Diritto di continuare ad abitare nella casa di comune residenza e coabitazione di figli minori o disabili gravi

Di CHIARA FAVILLI -

L’esigenza di garantire le necessità abitative e la stabilità dell’ambiente domestico ha indotto il legislatore a prevedere, in presenza di minori conviventi con la coppia, una dilatazione temporale del diritto del convivente superstite di continuare ad abitare nella casa di comune residenza di proprietà del defunto.

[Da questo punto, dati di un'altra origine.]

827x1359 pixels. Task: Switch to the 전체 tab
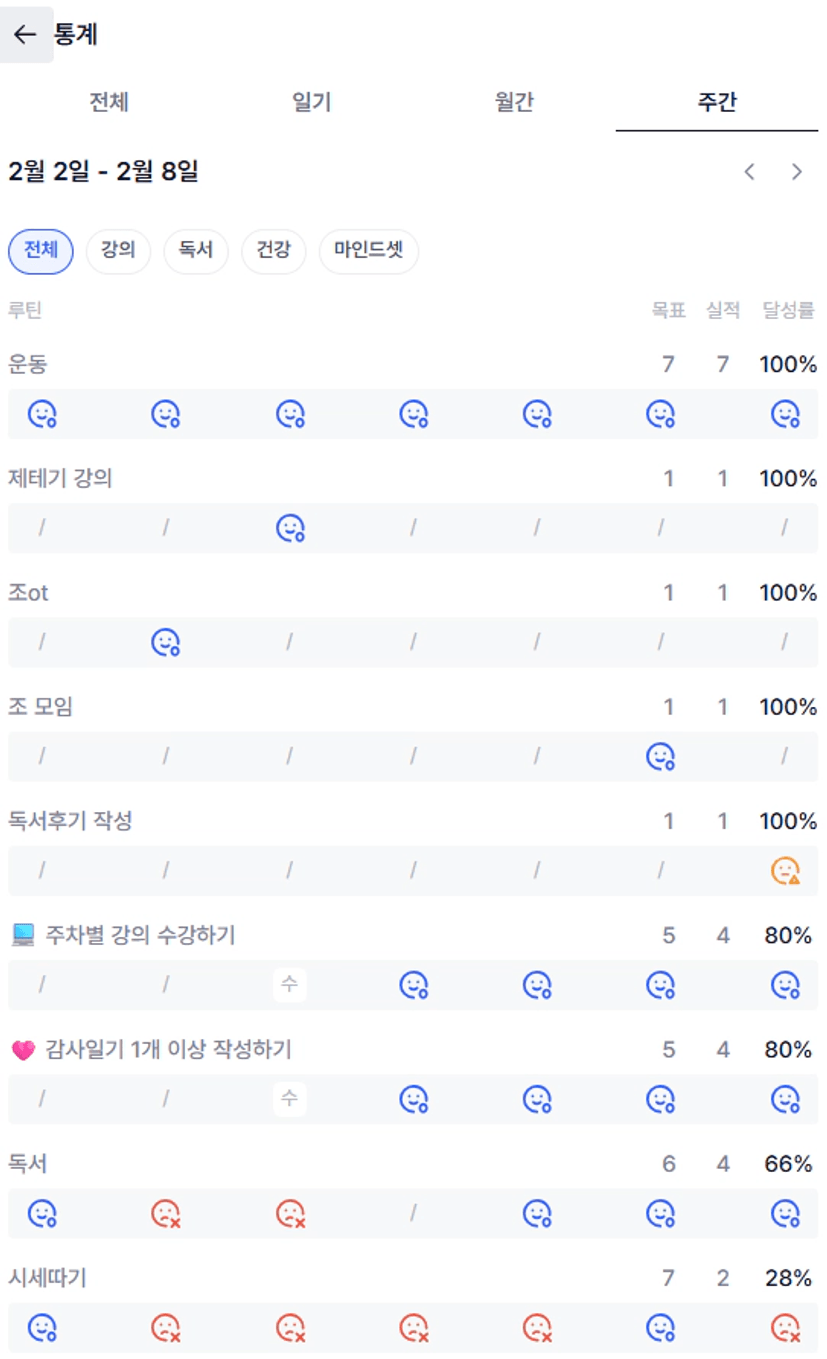[109, 102]
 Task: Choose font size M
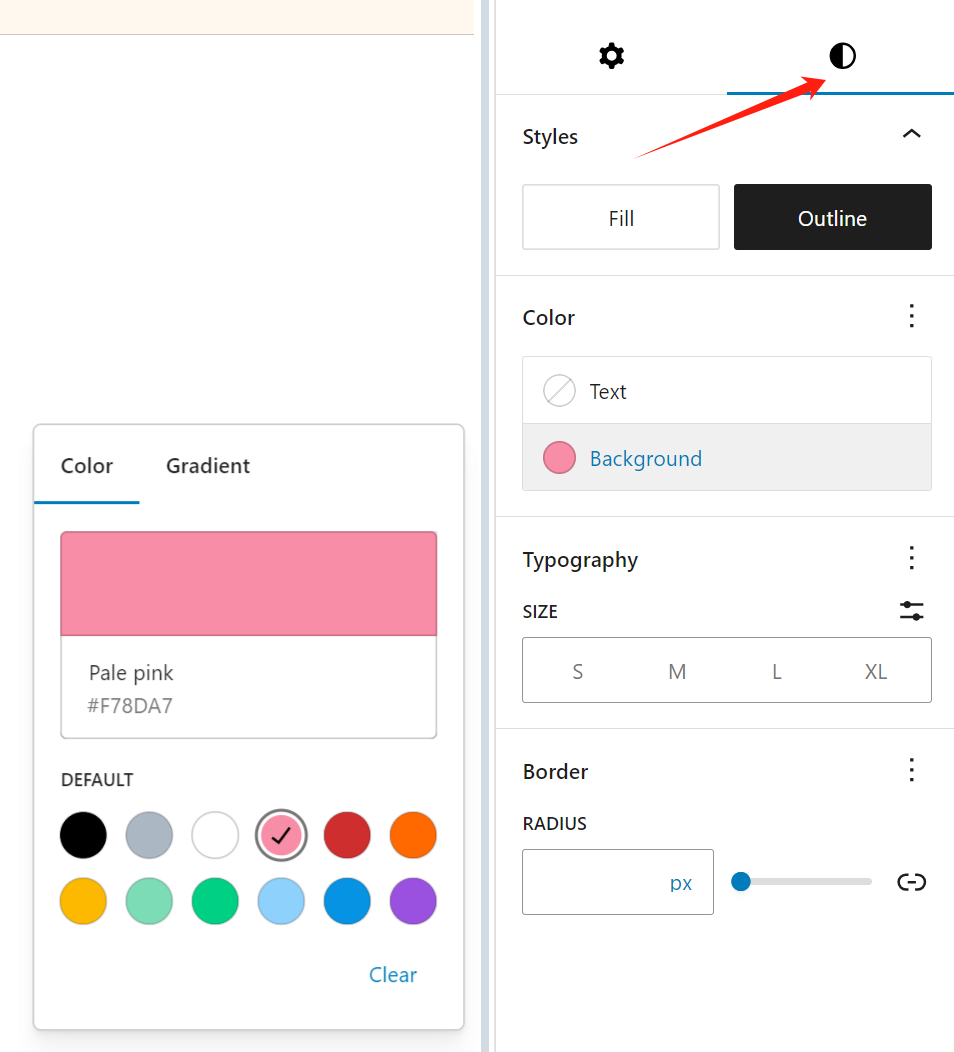pyautogui.click(x=677, y=671)
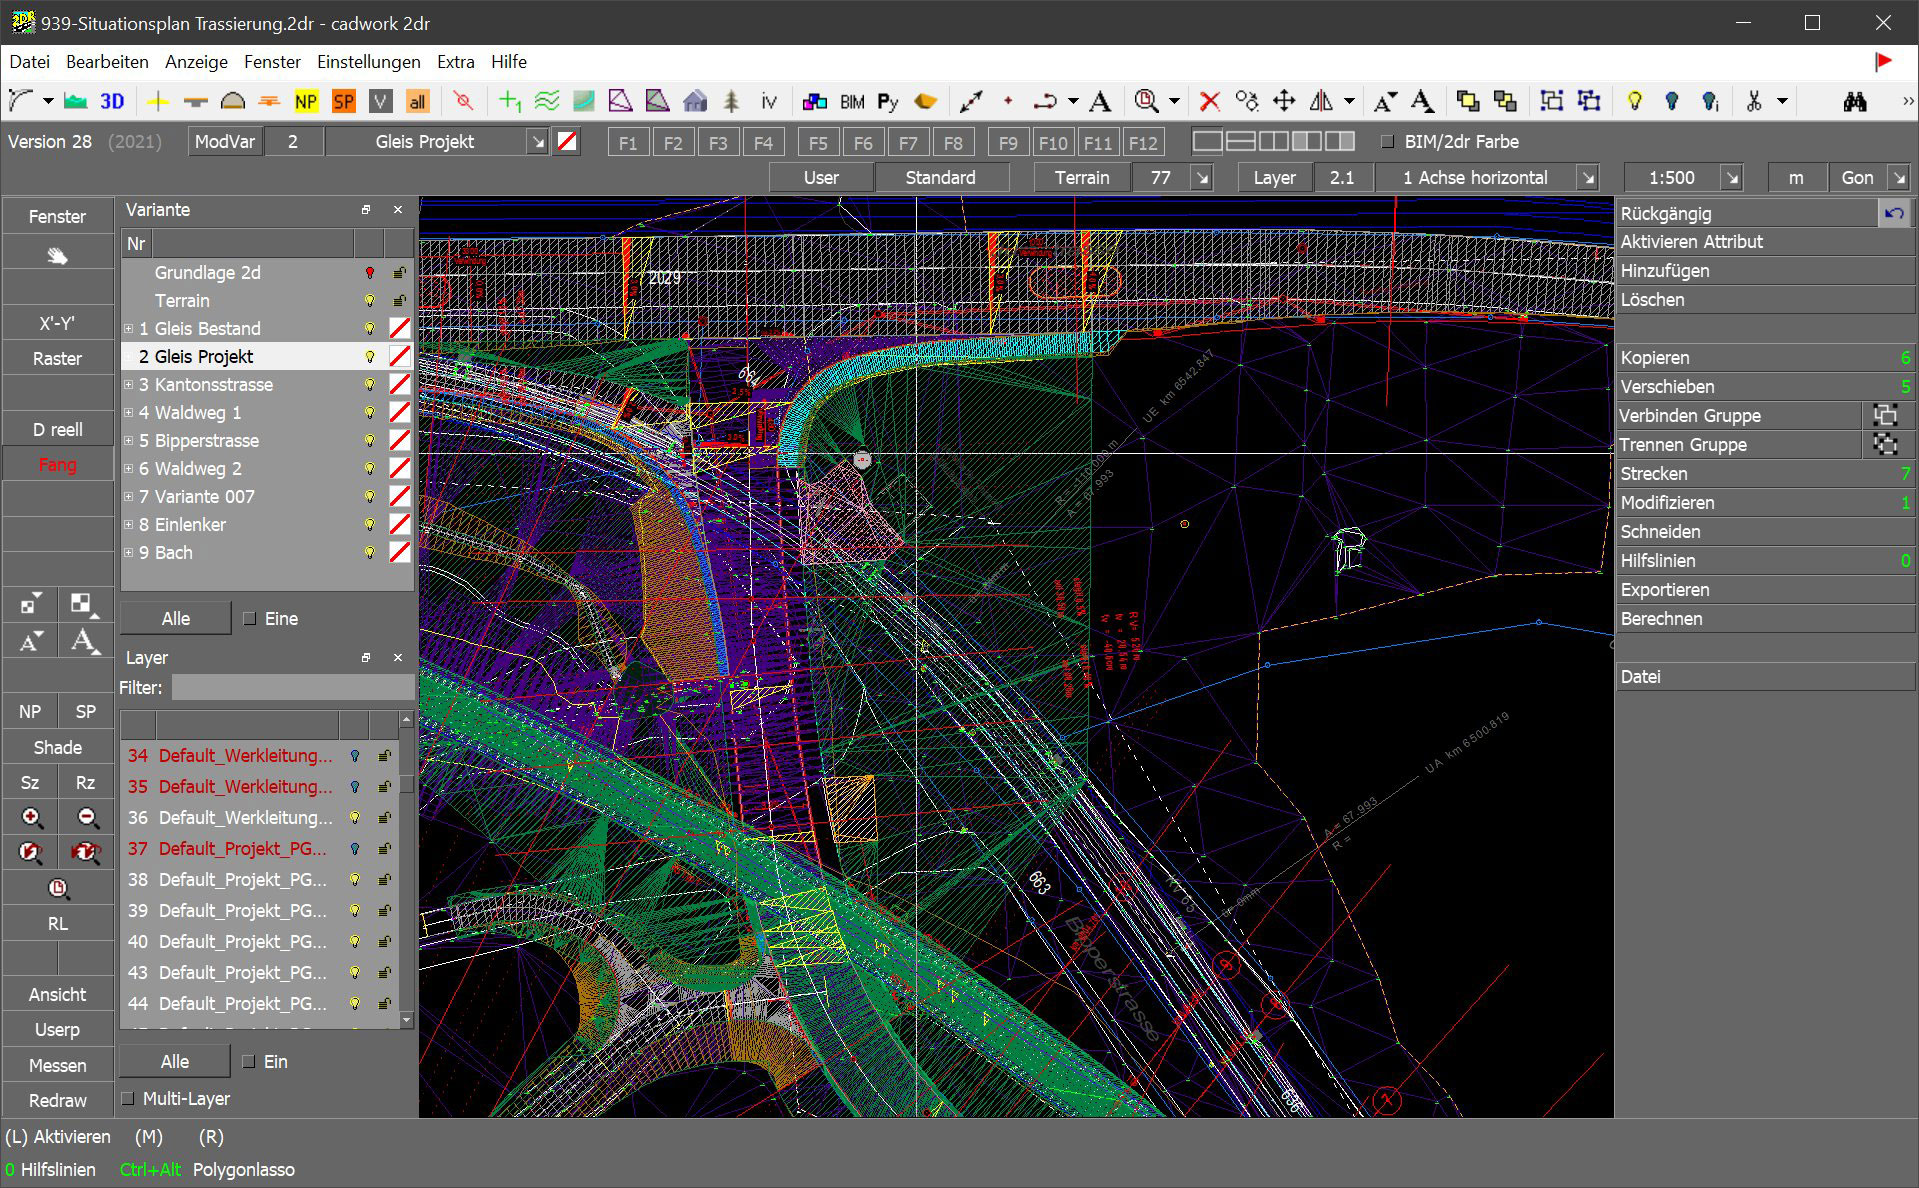1919x1188 pixels.
Task: Open the Einstellungen menu
Action: (368, 62)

L’art. 1, comma 42, l. n. 76/2016 prevede che, qualora nella casa di comune residenza coabitino figli minori o disabili del convivente superstite, il diritto di continuare ad abitare nella casa di comune residenza viene prolungato, in ogni caso, per un periodo non inferiore a tre anni.

Va premesso che il suindicato comma 42 dell’art. 1, l. n. 76/2016, fa salvo quanto previsto dall’art. 337-sexies c.c. sull’assegnazione della casa familiare dopo la crisi della coppia. Pertanto, qualora i conviventi fossero separati e la casa già assegnata al convivente superstite, il diritto di continuare ad abitare nella casa di comune residenza sfuggirebbe dai limiti temporali indicati nel comma 42, giacché prevarrebbero le regole più favorevoli previste dall’art. 337-sexies c.c. per il soddisfacimento delle esigenze dei figli.

Dalla lettura sistematica della norma emerge una evidente disparità di trattamento tra i figli a seconda che al momento del decesso i genitori siano o meno separati. Infatti, qualora la casa sia stata precedentemente assegnata al genitore superstite, i figli avrebbero la possibilità di conservare l’habitat domestico fino al raggiungimento dell’indipendenza economica, salvo eventuali decadenze del genitore, nonché di avvalersi della tutela conseguente alla trascrizione; nel caso, invece, di coppia ancora unita e convivente al momento della morte del proprietario della casa, i figli godrebbero del diritto temporaneo riconosciuto al genitore sopravvissuto, esposto peraltro ai rischi connessi alla non trascrivibilità. Un esito applicativo così discriminatorio potrebbe essere evitato adottando, come suggerito in dottrina, un’interpretazione costituzionalmente adeguata, sorretta anche dalla lettera della norma che fa testuale riferimento ai figli minori o ai figli disabili «del convivente superstite», e non della coppia. In tal modo, è possibile circoscrivere lo spettro di riferimento della previsione del comma 42 al caso dei figli non comuni e applicare, invece, in via analogica alla prole generata dalla coppia convivente la regola più favorevole dell’art. 337 sexies c.c., in conformità con il principio generale che vieta le discriminazioni tra figli dovute a circostanze loro estranee.

Ne deriva che, in presenza di figli minori o disabili gravi comuni ai conviventi, l’art. 337-sexies, relativo al godimento della casa, si applica oltre che nelle fattispecie oggetto di riferimento testuale ovverosia nei casi di crisi del rapporto tra i genitori di minori, anche nei casi di decesso del proprietario della casa di comune residenza intervenuto nell’ambito di una convivenza ancora attuale. Il prolungamento previsto dall’ultimo inciso del comma 42 riguarderebbe, pertanto, unicamente il caso della presenza all’interno del nucleo di figli minori o disabili propri del solo convivente superstite e, quindi, varrebbe a valorizzare, ancorché indirettamente, il rapporto di genitorialità sociale instauratosi con la prole del partner per effetto della ricostituzione familiare.